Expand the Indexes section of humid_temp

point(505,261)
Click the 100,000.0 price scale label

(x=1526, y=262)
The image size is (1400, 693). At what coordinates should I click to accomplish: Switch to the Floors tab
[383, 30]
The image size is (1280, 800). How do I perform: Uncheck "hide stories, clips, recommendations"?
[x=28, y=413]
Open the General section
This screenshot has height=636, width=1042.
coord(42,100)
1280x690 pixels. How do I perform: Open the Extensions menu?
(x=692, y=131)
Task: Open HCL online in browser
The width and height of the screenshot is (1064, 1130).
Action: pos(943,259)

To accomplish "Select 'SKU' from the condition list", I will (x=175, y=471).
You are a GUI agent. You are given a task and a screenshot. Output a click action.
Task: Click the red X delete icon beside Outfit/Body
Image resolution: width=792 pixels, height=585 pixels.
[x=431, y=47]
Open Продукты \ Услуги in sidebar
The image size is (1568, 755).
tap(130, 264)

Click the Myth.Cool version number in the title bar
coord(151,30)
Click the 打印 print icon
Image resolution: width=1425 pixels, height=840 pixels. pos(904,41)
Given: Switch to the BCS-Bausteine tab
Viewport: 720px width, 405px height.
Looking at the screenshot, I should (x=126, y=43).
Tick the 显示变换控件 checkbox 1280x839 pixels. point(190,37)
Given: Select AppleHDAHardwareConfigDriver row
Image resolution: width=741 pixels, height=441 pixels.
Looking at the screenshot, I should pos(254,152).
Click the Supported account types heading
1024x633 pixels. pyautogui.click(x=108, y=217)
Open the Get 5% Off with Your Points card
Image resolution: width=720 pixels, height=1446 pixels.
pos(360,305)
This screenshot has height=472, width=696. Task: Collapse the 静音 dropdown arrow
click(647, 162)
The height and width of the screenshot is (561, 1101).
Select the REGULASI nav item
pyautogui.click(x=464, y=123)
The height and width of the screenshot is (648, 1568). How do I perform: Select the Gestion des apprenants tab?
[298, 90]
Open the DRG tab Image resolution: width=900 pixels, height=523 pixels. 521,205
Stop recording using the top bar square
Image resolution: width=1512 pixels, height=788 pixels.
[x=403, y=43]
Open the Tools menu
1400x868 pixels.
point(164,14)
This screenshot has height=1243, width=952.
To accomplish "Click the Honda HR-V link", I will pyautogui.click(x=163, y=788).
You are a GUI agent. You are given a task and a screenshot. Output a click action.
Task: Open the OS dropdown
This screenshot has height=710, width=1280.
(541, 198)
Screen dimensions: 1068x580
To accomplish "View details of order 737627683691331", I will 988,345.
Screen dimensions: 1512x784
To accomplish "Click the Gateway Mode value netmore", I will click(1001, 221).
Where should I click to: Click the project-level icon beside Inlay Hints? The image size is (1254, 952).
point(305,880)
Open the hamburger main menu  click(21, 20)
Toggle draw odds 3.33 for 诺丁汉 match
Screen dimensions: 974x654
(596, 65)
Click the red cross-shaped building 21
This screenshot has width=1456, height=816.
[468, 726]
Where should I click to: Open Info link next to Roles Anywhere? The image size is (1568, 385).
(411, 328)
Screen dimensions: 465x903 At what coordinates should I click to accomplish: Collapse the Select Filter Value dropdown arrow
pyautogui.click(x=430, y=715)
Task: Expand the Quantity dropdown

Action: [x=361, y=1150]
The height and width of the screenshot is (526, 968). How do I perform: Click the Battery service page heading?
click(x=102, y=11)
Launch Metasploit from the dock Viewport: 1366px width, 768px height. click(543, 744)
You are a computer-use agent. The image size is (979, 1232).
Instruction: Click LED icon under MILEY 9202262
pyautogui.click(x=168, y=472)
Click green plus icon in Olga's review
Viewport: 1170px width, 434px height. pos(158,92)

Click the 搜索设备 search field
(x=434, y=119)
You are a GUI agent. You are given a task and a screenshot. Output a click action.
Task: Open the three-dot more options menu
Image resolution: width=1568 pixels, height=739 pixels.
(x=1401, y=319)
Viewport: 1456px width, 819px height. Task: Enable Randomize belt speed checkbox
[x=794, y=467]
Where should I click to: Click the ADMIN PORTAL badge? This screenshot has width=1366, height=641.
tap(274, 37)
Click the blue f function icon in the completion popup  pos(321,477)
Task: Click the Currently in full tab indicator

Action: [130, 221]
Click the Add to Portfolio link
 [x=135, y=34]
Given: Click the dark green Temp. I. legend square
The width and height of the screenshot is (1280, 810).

========================

» Exercise
Starting at the line that contains "Task: Click the Currently", transcribe every line through the last line of the entries above, exactly, and nothing else.

» Task solution
Task: Click the Currently in full tab indicator

Action: [130, 221]
Click the Add to Portfolio link
 [x=135, y=34]
Given: Click the dark green Temp. I. legend square
The width and height of the screenshot is (1280, 810).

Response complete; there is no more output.